Deuxième jour du mouvement de désobéissance civile au Soudan
Par AlAhed avec AFP
Une deuxième journée de contestation a été observée lundi en réaction au durcissement de la répression par les généraux au pouvoir, qui a fait plus d’une centaine de morts en une semaine. Parallèlement, trois opposants ont été libérés, selon la télévision d’Etat.
Une semaine après la dispersion sanglante d'un sit-in installé par les manifestants le 6 avril devant le QG de l'armée dans la capitale et au lendemain d'une mise en garde de l'armée, le pays a été «presque totalement» coupé du monde, selon le groupe de défense des droits numériques NetBlocks. «Les connexions internet qui fonctionnent encore sont en train d'être coupées», avait indiqué dans l'après-midi NetBlocks, alors que la contestation utilise internet pour relayer ses mots d'ordre.
Les lignes de connexion internet de Sudatel, principal fournisseur d'accès au Soudan, ont finalement été rétablies en fin de soirée.
La répression a fait depuis le 3 juin 118 morts et plus de 500 blessés, la majorité dans la dispersion du sit-in devant le siège de l'armée, d'après un comité de médecins proche de la contestation.
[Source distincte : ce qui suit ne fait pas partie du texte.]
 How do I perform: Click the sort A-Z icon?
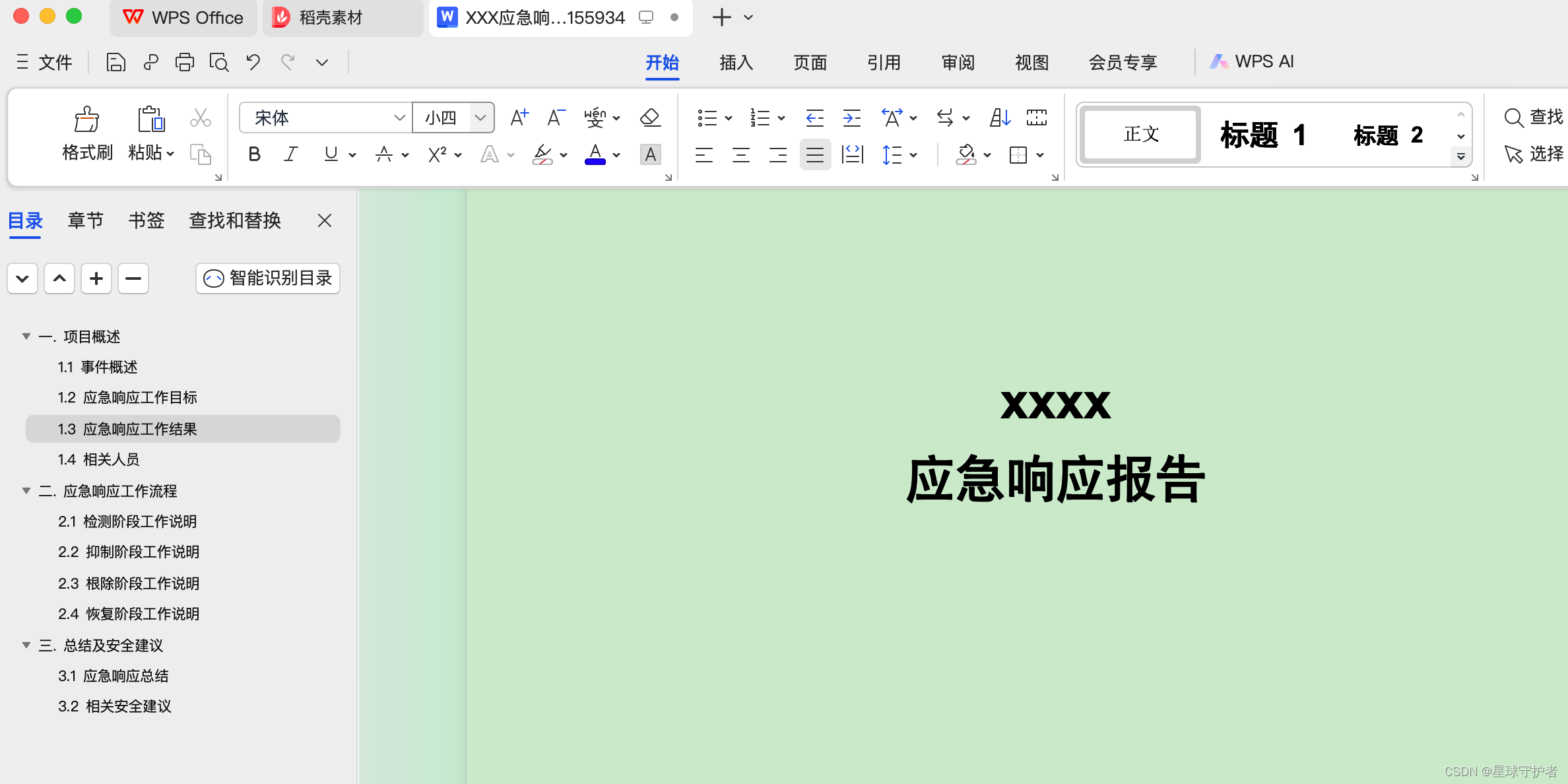coord(1000,118)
Les autorités estiment à 61 le nombre de morts, dont 49 par des «tirs à balles réelles» à Khartoum.
Arrestation de militaires
Dans un communiqué diffusé par l'agence de presse officielle Suna, le Conseil militaire de transition a annoncé lundi soir l'arrestation au sein des forces régulières de plusieurs personnes en lien avec cette dispersion sanglante. Il n'a précisé ni leur nombre, ni leur fonction, ni de quoi elles sont soupçonnées.
Par ailleurs, des médias officiels ont annoncé la «libération» du dirigeant rebelle Yasser Arman, chef-adjoint du Mouvement populaire de libération du Soudan (SPLM-N), et de deux de ses camarades, Ismaïl Jalab et Moubarak Ardoul, interpellés en pleine répression de la contestation la semaine passée.
Mais M. Arman a indiqué à un correspondant de l'AFP à Juba qu'ils avaient en fait été «expulsés» vers le Soudan du Sud et non pas «libérés».
Le SPLM-N fait partie de l'Alliance pour la liberté et le changement (ALC), fer de lance du mouvement de contestation.
Le Conseil militaire de transition est au pouvoir depuis la destitution le 11 avril du président Omar el-Béchir par l'armée sous la pression du mouvement de contestation lancé le 19 décembre dans un climat de crise économique aiguë.
La contestation réclame, depuis la chute du président Béchir, un transfert du pouvoir à un gouvernement civil. Les négociations sont suspendues depuis le 20 mai en raison de divergences sur la composition d'une nouvelle instance qui serait chargée de mener la transition pendant trois ans.
Capitale quasi déserte
Le mouvement de contestation entend faire plier les militaires en maintenant la pression, notamment par la désobéissance civile. Une grève générale de deux jours était parvenue à paralyser le pays fin mai.
Au 2e jour du mouvement de désobéissance civile, quelques magasins ont rouvert à Khartoum, même si la majeure partie de la capitale restait déserte. Quelques bus ont circulé en ville, où davantage de voitures et de passants étaient visibles par rapport à la veille.
Dimanche, quatre personnes ont été tuées, deux à Khartoum et deux autres à Omdourman, ville voisine de la capitale, a indiqué le comité de médecins.
Les militaires au pouvoir ont dit tenir les manifestants pour responsables de la détérioration de la sécurité ainsi que des «récents et malheureux incidents» et de «l'obstruction des routes».
«Le Conseil militaire a décidé de renforcer la présence des forces armées, des RSF (Forces de soutien rapide, ndlr) et des autres forces régulières pour un retour à la vie normale», a prévenu dimanche soir le général Jamal el-Din Omar dans un discours télévisé.
Les RSF, présentées par certains comme un avatar des terribles milices Janjawid du Darfour, sont accusées par la contestation d'être à l'origine de la dispersion du campement devant le QG de l'armée et de la répression qui a suivi.
Dimanche, la police anti-émeute était déjà intervenue dans le quartier de Bahri, dans le nord de Khartoum, pour disperser des manifestants qui, en matinée, avaient construit des barricades.
La contestation a affirmé que le mouvement de désobéissance civile continuerait jusqu'à ce qu'un pouvoir civil soit instauré.